### [Task details]
Each entry has to be set down again with no alteration.

※ ※ ※

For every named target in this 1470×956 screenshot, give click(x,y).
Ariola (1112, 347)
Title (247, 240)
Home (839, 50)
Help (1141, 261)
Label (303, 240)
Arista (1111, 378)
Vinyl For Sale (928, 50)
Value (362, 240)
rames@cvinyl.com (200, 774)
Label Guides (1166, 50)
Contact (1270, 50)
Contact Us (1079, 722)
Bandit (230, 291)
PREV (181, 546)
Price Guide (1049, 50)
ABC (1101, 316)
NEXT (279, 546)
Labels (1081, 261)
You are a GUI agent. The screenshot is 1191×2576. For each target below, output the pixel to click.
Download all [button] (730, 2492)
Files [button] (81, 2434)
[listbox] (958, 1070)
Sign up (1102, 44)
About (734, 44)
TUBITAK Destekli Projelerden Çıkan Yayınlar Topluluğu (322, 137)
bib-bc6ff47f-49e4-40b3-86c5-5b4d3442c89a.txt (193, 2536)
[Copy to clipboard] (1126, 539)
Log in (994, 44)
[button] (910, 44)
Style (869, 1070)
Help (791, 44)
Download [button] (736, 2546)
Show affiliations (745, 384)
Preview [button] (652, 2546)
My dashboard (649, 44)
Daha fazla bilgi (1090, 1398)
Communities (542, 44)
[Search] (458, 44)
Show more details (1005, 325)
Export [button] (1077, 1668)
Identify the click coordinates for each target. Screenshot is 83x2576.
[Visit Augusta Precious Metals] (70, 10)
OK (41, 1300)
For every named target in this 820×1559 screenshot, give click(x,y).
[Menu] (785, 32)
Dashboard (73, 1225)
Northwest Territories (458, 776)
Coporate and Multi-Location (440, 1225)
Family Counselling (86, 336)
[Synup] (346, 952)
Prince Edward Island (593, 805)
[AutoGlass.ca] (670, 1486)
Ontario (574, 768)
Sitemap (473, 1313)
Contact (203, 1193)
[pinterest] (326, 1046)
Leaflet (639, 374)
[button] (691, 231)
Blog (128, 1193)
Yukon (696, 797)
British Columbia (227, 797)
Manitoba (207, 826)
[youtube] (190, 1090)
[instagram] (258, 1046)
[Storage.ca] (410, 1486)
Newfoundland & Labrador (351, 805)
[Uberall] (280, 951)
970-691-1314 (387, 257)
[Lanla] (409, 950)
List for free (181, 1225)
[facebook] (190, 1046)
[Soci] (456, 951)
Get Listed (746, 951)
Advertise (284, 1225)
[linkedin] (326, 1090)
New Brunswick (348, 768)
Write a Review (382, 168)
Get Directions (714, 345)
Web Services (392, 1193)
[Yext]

※ ※ ※

### [Expected answer]
For every named target in this 1470×956 screenshot, give click(x,y).
Ariola (1112, 347)
Title (247, 240)
Home (839, 50)
Help (1141, 261)
Label (303, 240)
Arista (1111, 378)
Vinyl For Sale (928, 50)
Value (362, 240)
rames@cvinyl.com (200, 774)
Label Guides (1166, 50)
Contact (1270, 50)
Contact Us (1079, 722)
Bandit (230, 291)
PREV (181, 546)
Price Guide (1049, 50)
ABC (1101, 316)
NEXT (279, 546)
Labels (1081, 261)
You are a GUI agent. The screenshot is 1191×2576. For each target below, output the pixel to click.
Download all [button] (730, 2492)
Files [button] (81, 2434)
[listbox] (958, 1070)
Sign up (1102, 44)
About (734, 44)
TUBITAK Destekli Projelerden Çıkan Yayınlar Topluluğu (322, 137)
bib-bc6ff47f-49e4-40b3-86c5-5b4d3442c89a.txt (193, 2536)
[Copy to clipboard] (1126, 539)
Log in (994, 44)
[button] (910, 44)
Style (869, 1070)
Help (791, 44)
Download [button] (736, 2546)
Show affiliations (745, 384)
Preview [button] (652, 2546)
My dashboard (649, 44)
Daha fazla bilgi (1090, 1398)
Communities (542, 44)
[Search] (458, 44)
Show more details (1005, 325)
Export [button] (1077, 1668)
Identify the click coordinates for each target. Screenshot is 83x2576.
[Visit Augusta Precious Metals] (70, 10)
OK (41, 1300)
For every named target in this 820×1559 screenshot, give click(x,y).
[Menu] (785, 32)
Dashboard (73, 1225)
Northwest Territories (458, 776)
Coporate and Multi-Location (440, 1225)
Family Counselling (86, 336)
[Synup] (346, 952)
Prince Edward Island (593, 805)
[AutoGlass.ca] (670, 1486)
Ontario (574, 768)
Sitemap (473, 1313)
Contact (203, 1193)
[pinterest] (326, 1046)
Leaflet (639, 374)
[button] (691, 231)
Blog (128, 1193)
Yukon (696, 797)
British Columbia (227, 797)
Manitoba (207, 826)
[youtube] (190, 1090)
[instagram] (258, 1046)
[Storage.ca] (410, 1486)
Newfoundland & Labrador (351, 805)
[Uberall] (280, 951)
970-691-1314 (387, 257)
[Lanla] (409, 950)
List for free (181, 1225)
[facebook] (190, 1046)
[Soci] (456, 951)
Get Listed (746, 951)
Advertise (284, 1225)
[linkedin] (326, 1090)
New Brunswick (348, 768)
Write a Review (382, 168)
Get Directions (714, 345)
Web Services (392, 1193)
[Yext]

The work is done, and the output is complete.